> **Task data**:
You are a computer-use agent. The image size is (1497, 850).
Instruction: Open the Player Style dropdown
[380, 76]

...

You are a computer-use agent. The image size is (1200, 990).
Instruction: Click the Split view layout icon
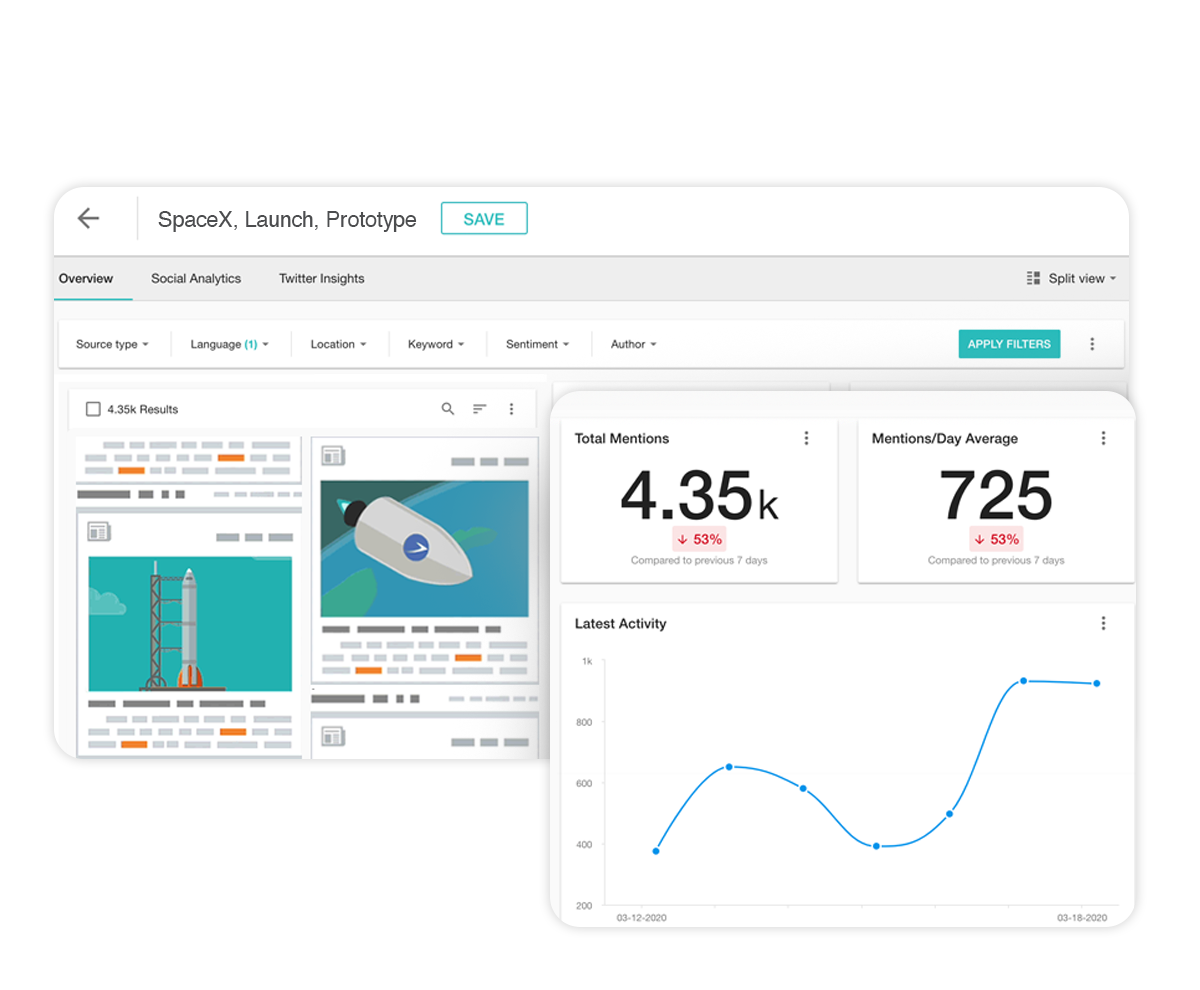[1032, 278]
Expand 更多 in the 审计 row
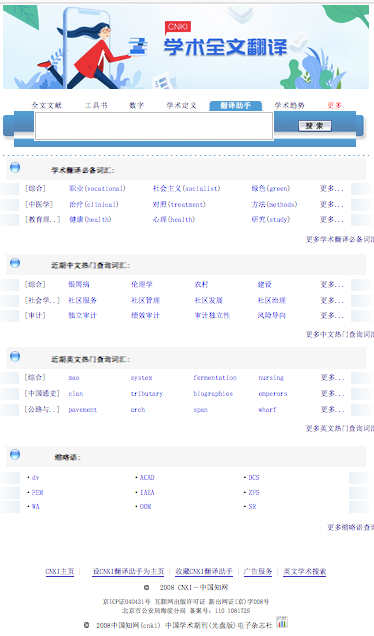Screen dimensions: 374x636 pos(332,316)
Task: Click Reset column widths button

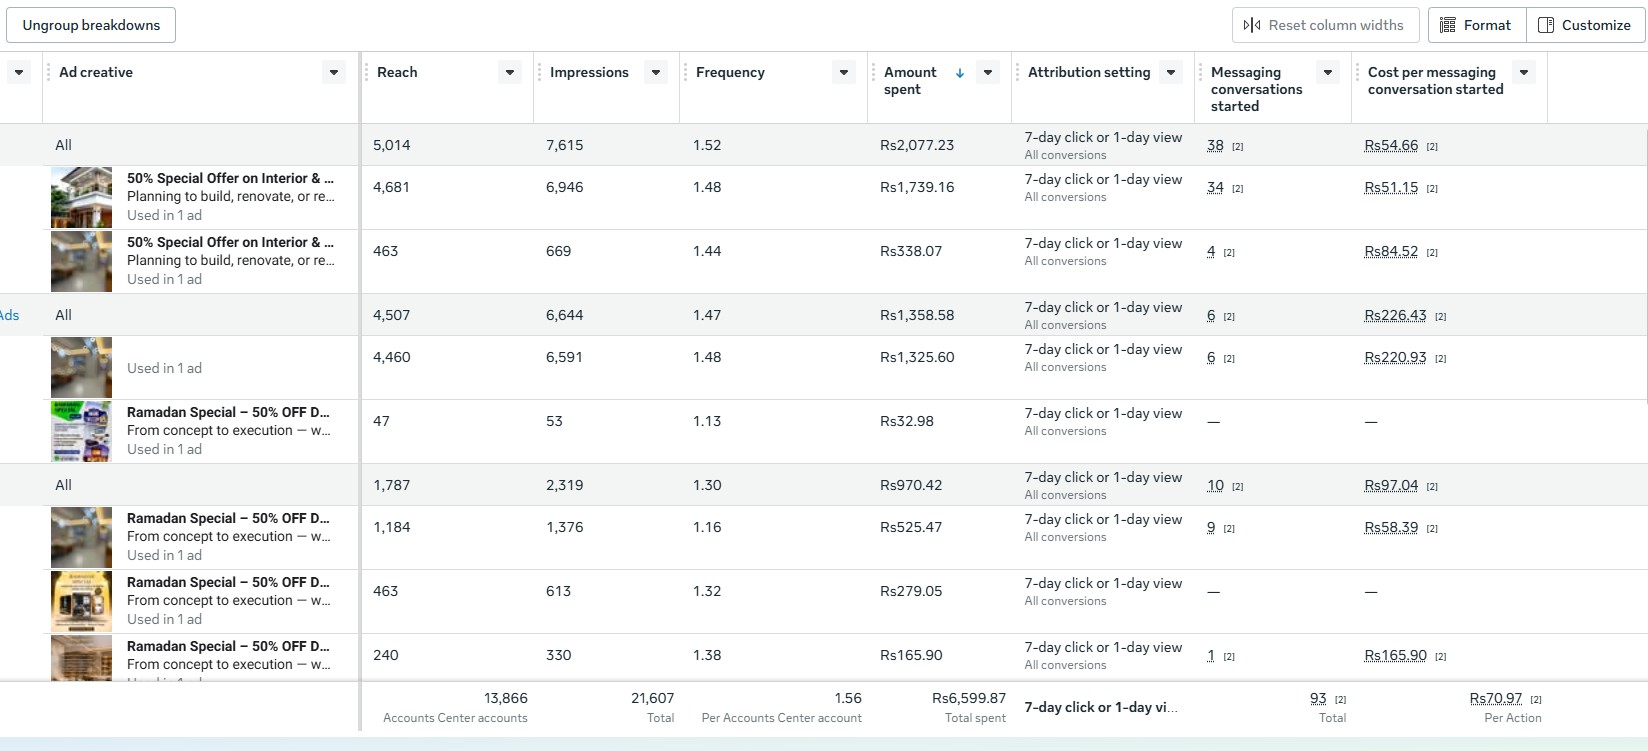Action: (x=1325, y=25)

> **What you will do**: Please determine the number of lines in the records above that include the string "image", and answer with that number only.

> **Answer to this problem**: 2